Ta strona została przepisana.

— Otóż to, otóż to, — śmiał się Karowski wązkiemi szparkami swych smutnych oczu, — ta jest tylko różnica między nimi... Rosjanie dyskutowali nad swym egoizmem narodowym, a Niemcy uczynili z niego świętość... My zaś, dziś, gdy niema już Rosji, mamy prawo do pozytywizmu. Tymczasem... tymczasem pokutujący duch niewoli nie ustępuje z naszego życia, a przeciwnie. Tymczasem, proszę pani, zmora tajności, zmora konspiracji... Piłsudski był moim druhem i moim hasłem kiedyś, — ale przecież widzę, widzę co się dzieje... Wzrok Piłsudskiego, przywykły do ciemności piwnic więziennych...

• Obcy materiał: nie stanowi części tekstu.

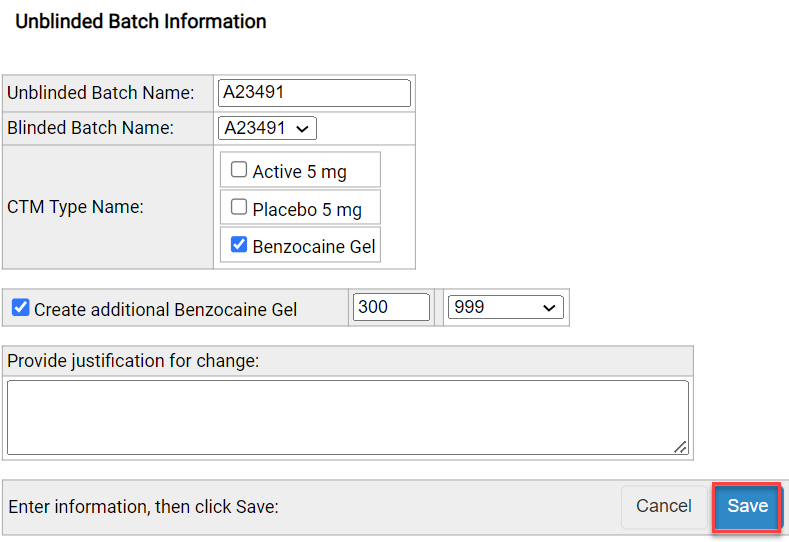Click the Unblinded Batch Information heading
Image resolution: width=789 pixels, height=542 pixels.
(141, 21)
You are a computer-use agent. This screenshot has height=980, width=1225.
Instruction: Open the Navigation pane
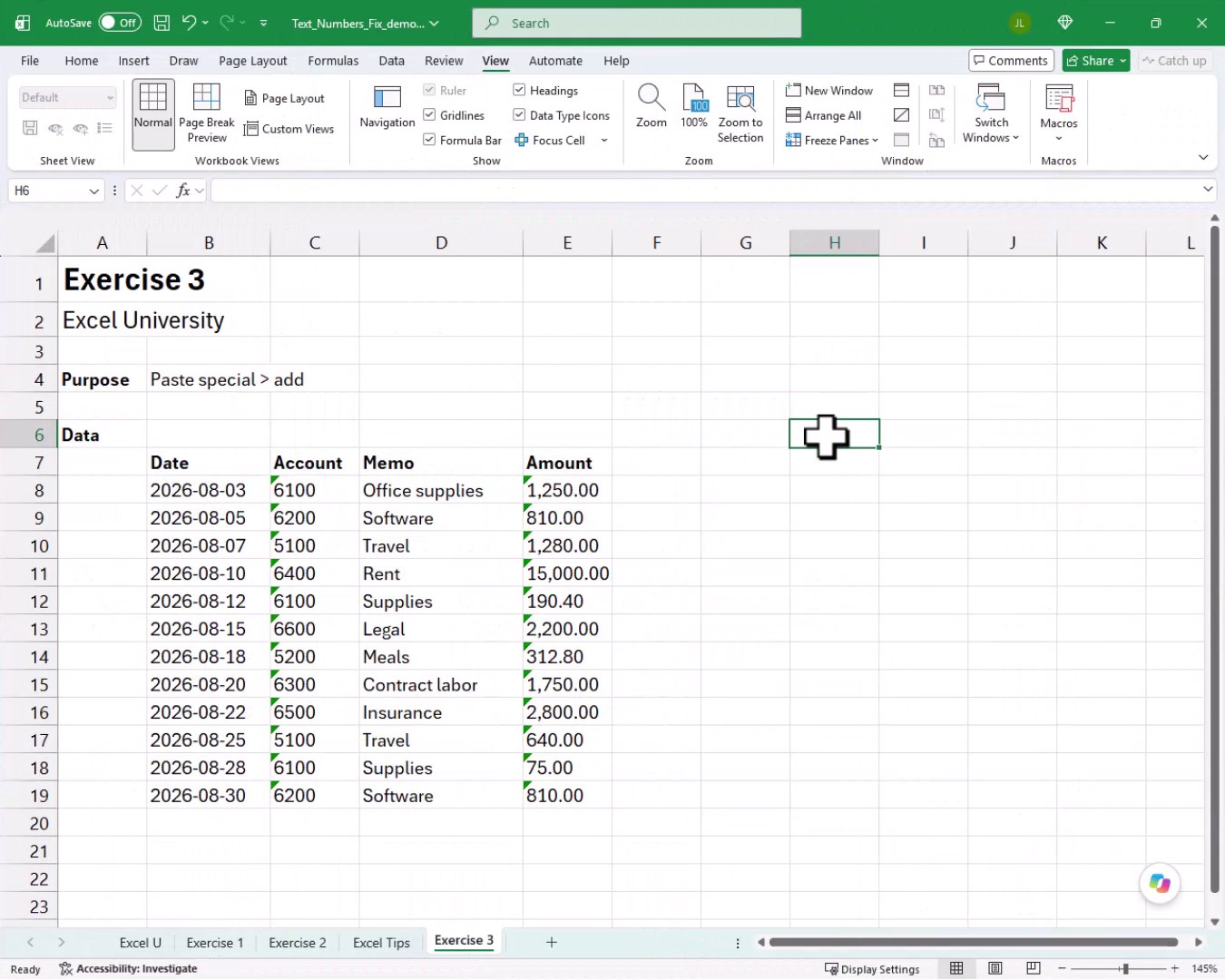coord(387,108)

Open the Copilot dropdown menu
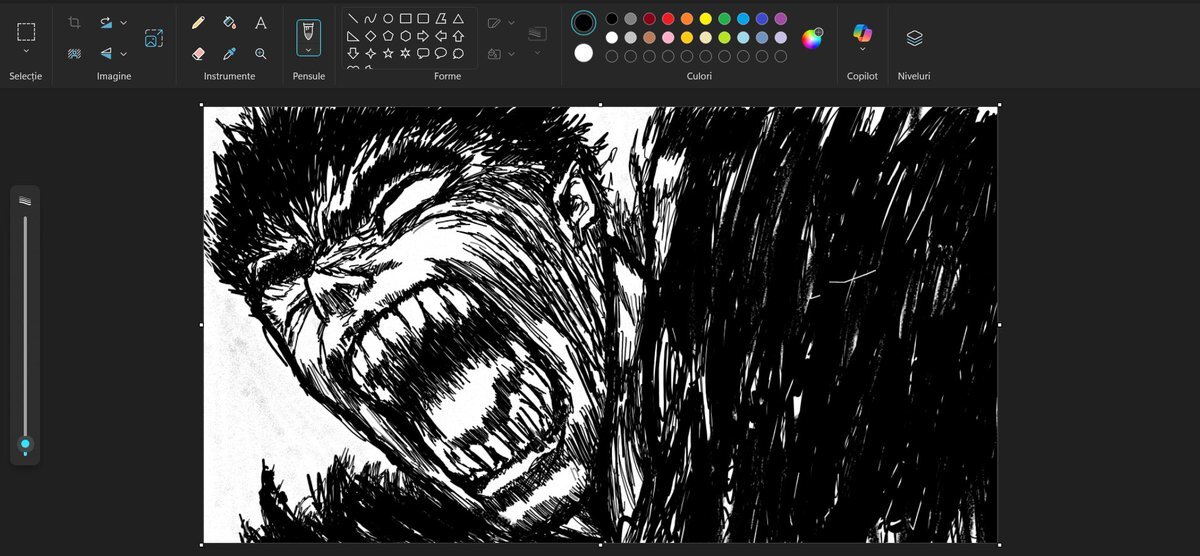862,50
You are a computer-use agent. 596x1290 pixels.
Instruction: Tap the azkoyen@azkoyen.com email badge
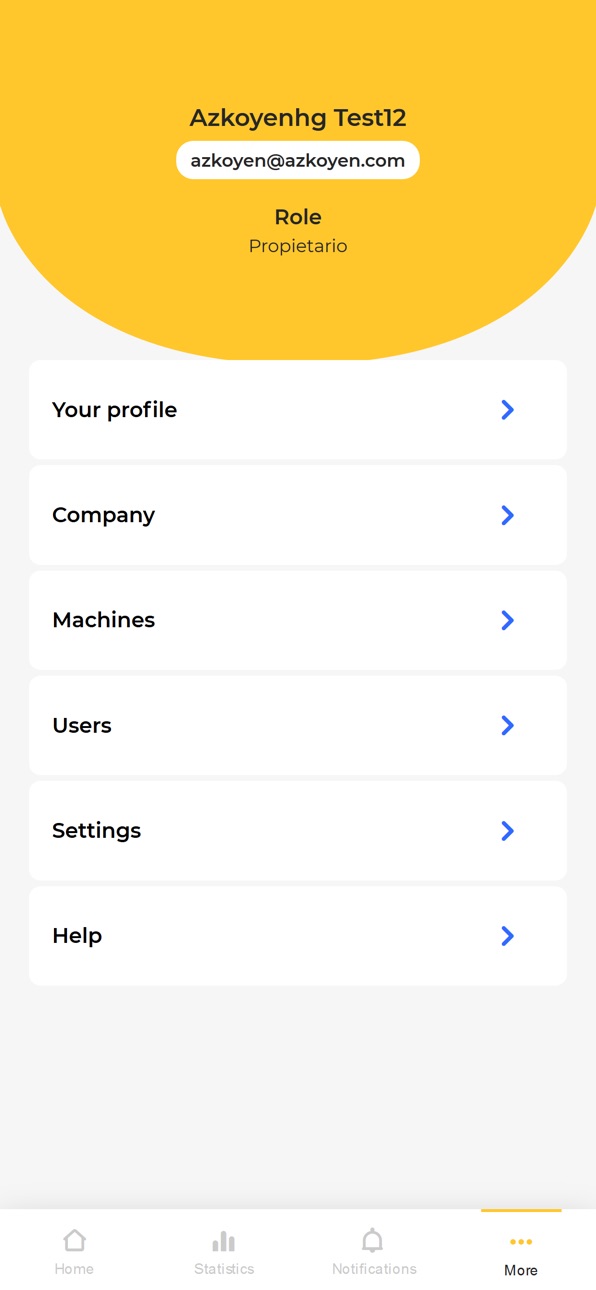[x=298, y=160]
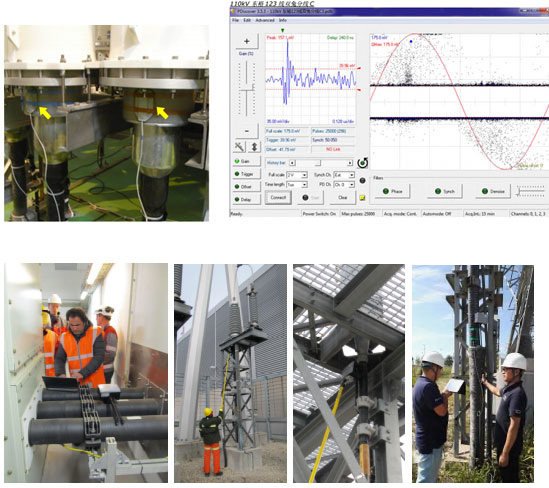Toggle the Phase filter button
The height and width of the screenshot is (488, 549).
coord(392,191)
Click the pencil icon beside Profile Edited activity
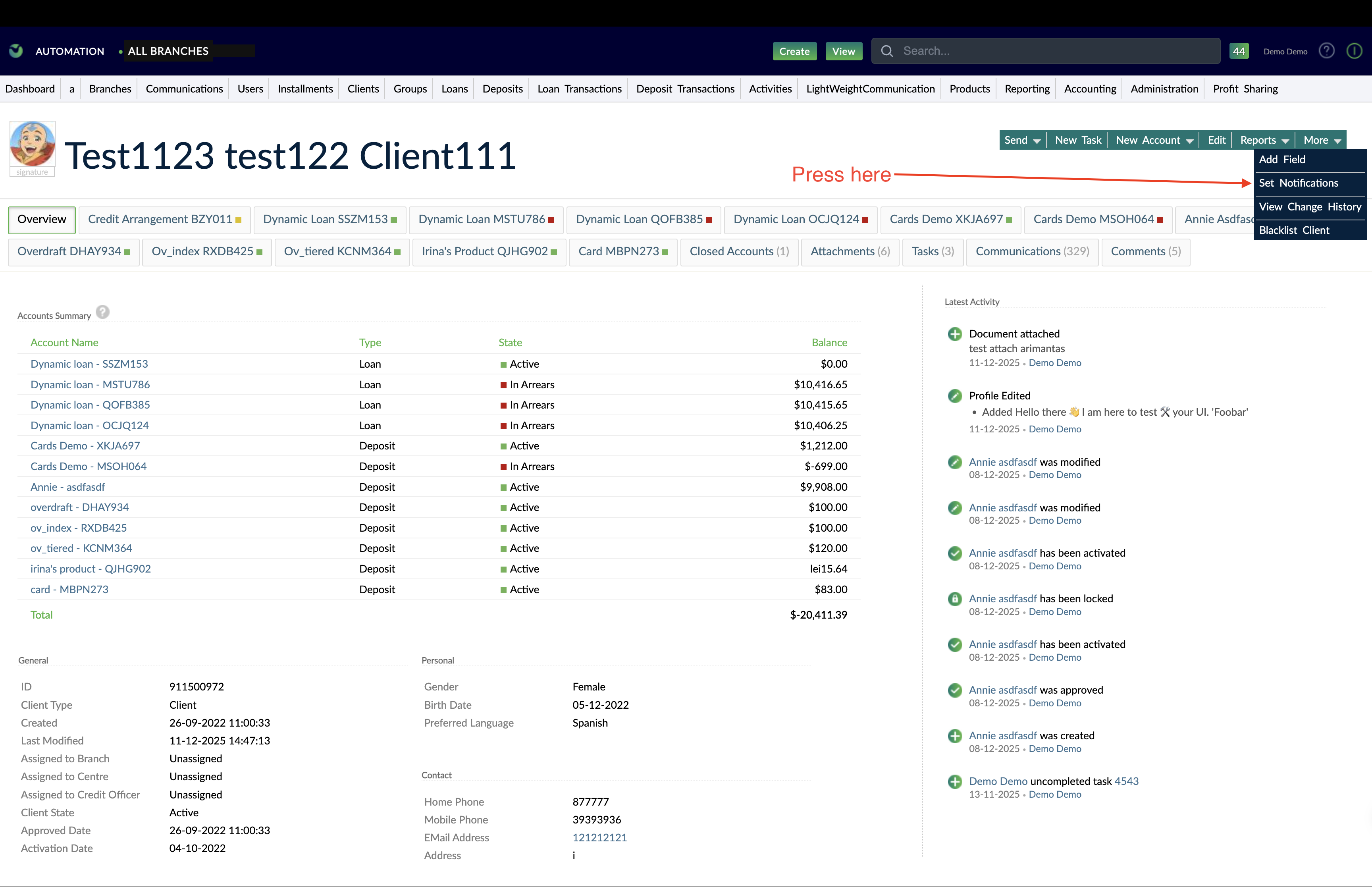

Stary Karowski stawał się blady jak kreda, tylko wielkie kosmate uszy płonęły mu, na podobieństwo różowych muszli.
— Wie pani czem jest Piłsudski?... Jest duchem Rosji, pokutującej w naszem życiu narodowym. Tak, tak, tak!...
Mówił to ochrypłym szeptem, machając przez stół cieniem wyprężonego ramienia, wpatrzony w czarne szyby, za któremi, jak spocone, iskrą buchające smoki bezgłowe, — wlokły się tam i nazad ociężałe lokomotywy.
Karowska przechodząca mimo z poduszkami zatrzymała się: — Ja jestem kobieta, prawda?...
Pytała sprzętów, ścian i mroku, tętniącego łoskotem szyn.
— Ja się nie znam na polityce... Nasze matki po dworach leczyły chłopstwo, a nie filozofowały. Przeszłam to samo, co wszystkie Polki w najcięższych okresach Ojczyzny. Nikt mi nie może nic zarzucić... Ale jako matka! Tylko jako matka nie mogę! Bo co się dzieje? Co się tworzy?... Co się wyrabia?... Wiesz pani co?!?
Maryśka uczyniła jakiś nieodpowiedzialny ruch ręką.
— To się tworzy, że potem rozłamy i znów rozłamy! Pierwsza Brygada, druga Brygada... Takie wojsko, siakie, werbujące, niewerbujące! Ze proszę pani, karpatczyk to nie żołnierz! Karpatczyk to pies?!... Gdzie w tem właściwa wyżyna moralna i czy on, wódz, nie powinien o tem myśleć?! Nie mówię, że Piłsudski jest duchem Rosji. — ale jako matka...
Wszystko to mówili starzy Maryśce, uważając ją, — mimo jej woli za wspólniczkę tych czynów. Wszak brała udział w walce, wszak na jej rękach zginął Zatorski...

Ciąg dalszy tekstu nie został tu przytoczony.